There’s a recently opened nature preserve near me where I’ve been hiking. I found a spot that looks like a person is buried there. There is a roughly rectangular depression sunken into the ground, maybe 7’ long and 3’ wide, and a flattish field stone set on edge at one end of the rectangle. The stone is leaning against a tree, so it’s between the trunk and the rectangle. The stone looks natural in shape, not carved, and it has no markings I can see.

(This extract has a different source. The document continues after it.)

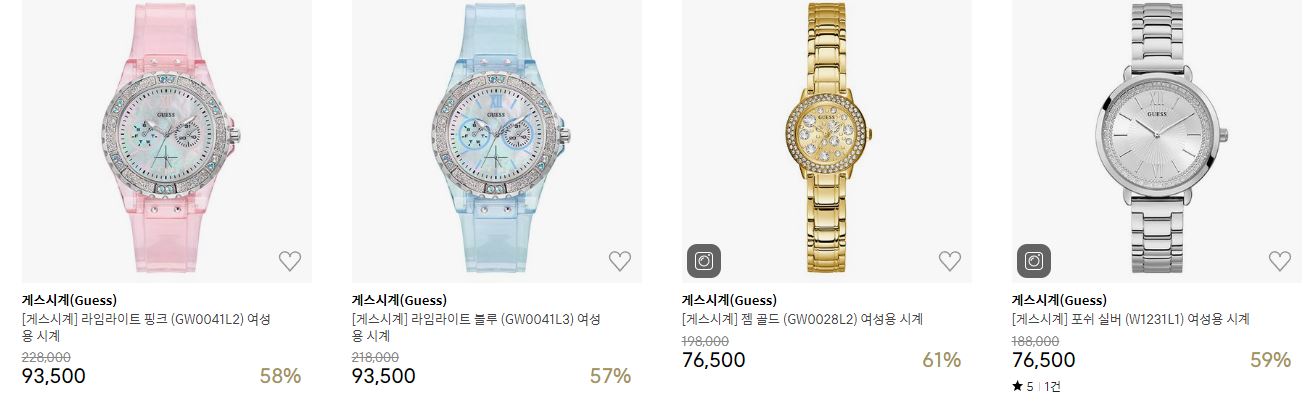The width and height of the screenshot is (1304, 419).
Task: Click the 1건 review count on silver watch
Action: [x=1053, y=386]
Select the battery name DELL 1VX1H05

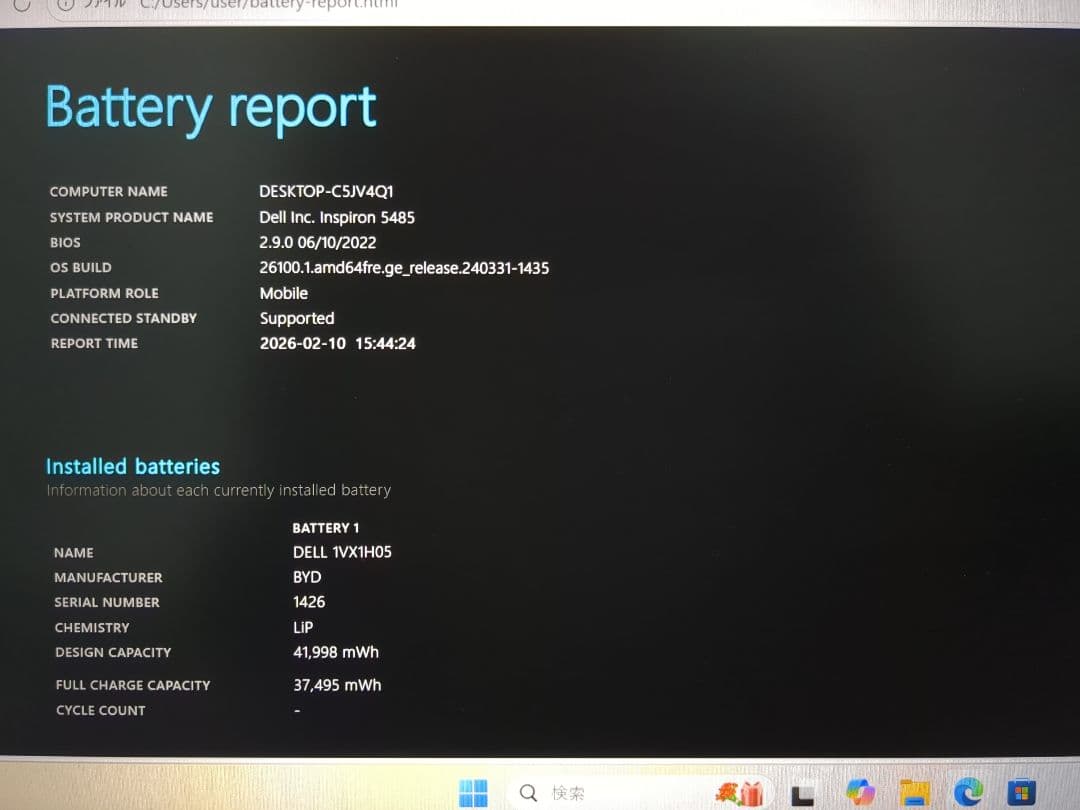point(342,551)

The tree is an oak, a white oak I think. This spot is the top of a very tidy round hill. There’s a ring of pines concentric about the oak, the ring maybe 50’ in diameter, and another ring of pines concentric around them, maybe 70’ in diameter. Then there’s a concentric circular trail perhaps 300’ in diameter, brush and scrubby trees around them, another concentric circular trail perhaps 350’ in diameter, more brush and scrubby trees, and yet another concentric circular trail perhaps 400’ in diameter. These trails are all level but at slightly different altitudes as this bullseye is centered on this round hill. There’s grass, well established, as if tended for many years.

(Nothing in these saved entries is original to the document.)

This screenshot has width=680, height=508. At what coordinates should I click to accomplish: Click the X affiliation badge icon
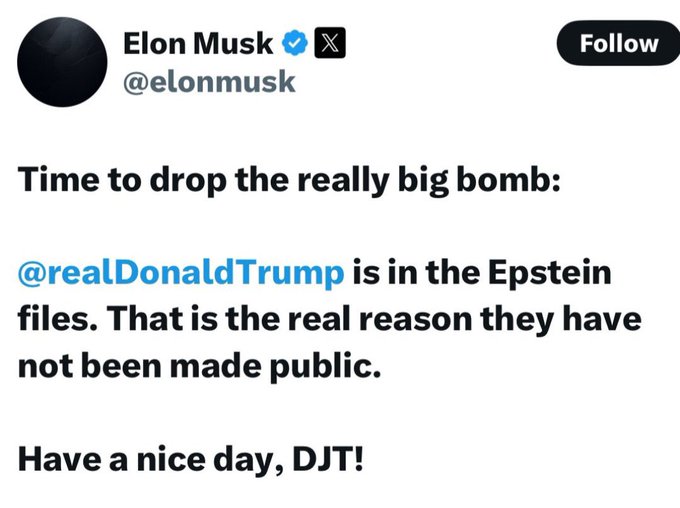pyautogui.click(x=330, y=43)
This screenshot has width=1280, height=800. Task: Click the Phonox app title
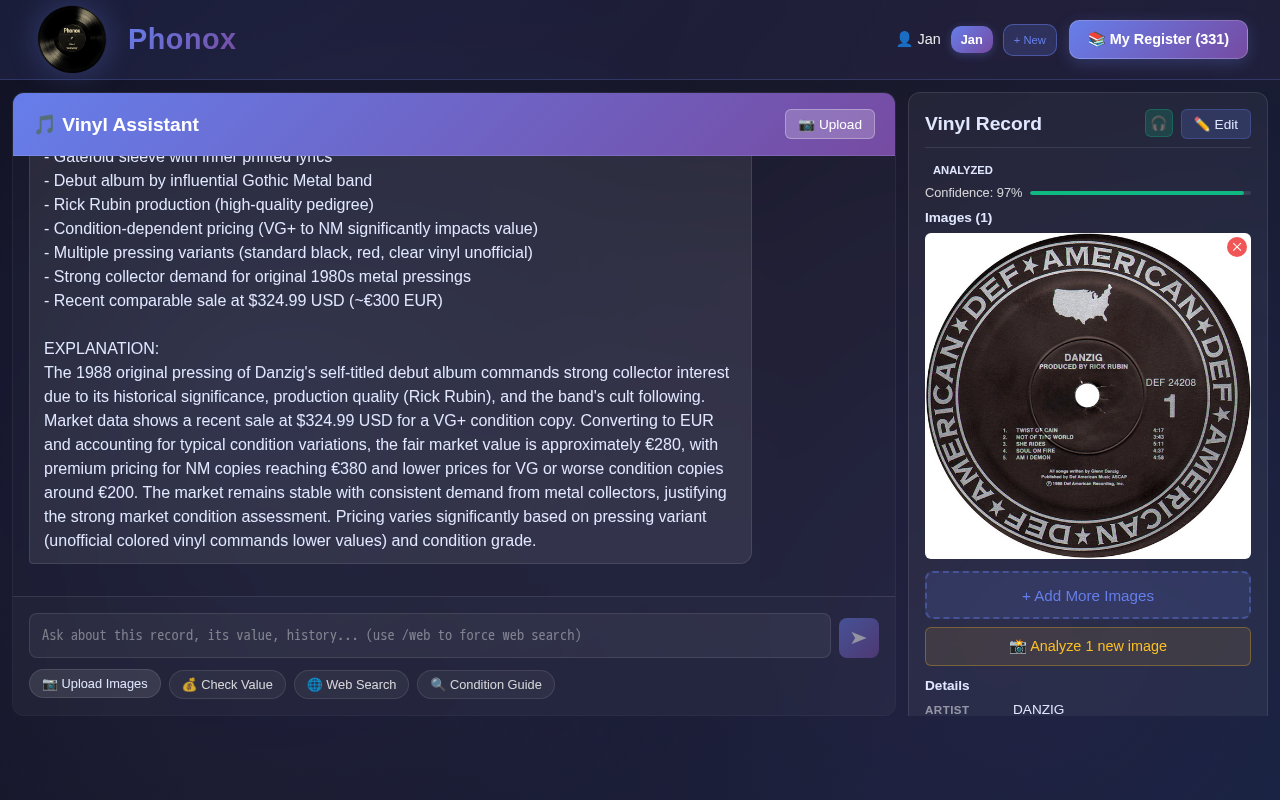click(182, 39)
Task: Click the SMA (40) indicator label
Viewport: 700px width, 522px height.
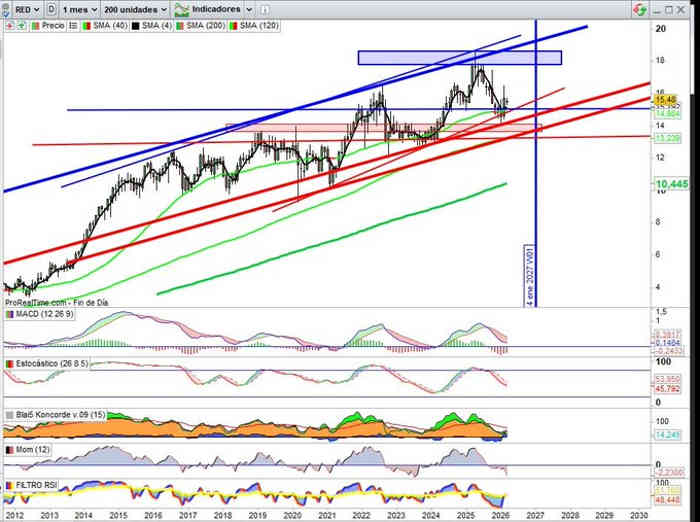Action: [x=108, y=25]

Not all the rings make full circles. The pines make full circles but the trails only make it about halfway around. Still, in aerial photos, it looks striking and is obviously very deliberate, and must have taken years of effort to create.
I studied historic aerial photographs and found that the pines were not there in 1969 (it was a smooth plowed field, probably a hay field) and were small in 1981. The oak didn’t appear until 2005 or 2008, but I think it has to be older than that because of its size, so I wonder if it was transplanted there when a few years old.
USGS maps often call out otherwise forgotten graveyards, but note nothing special here.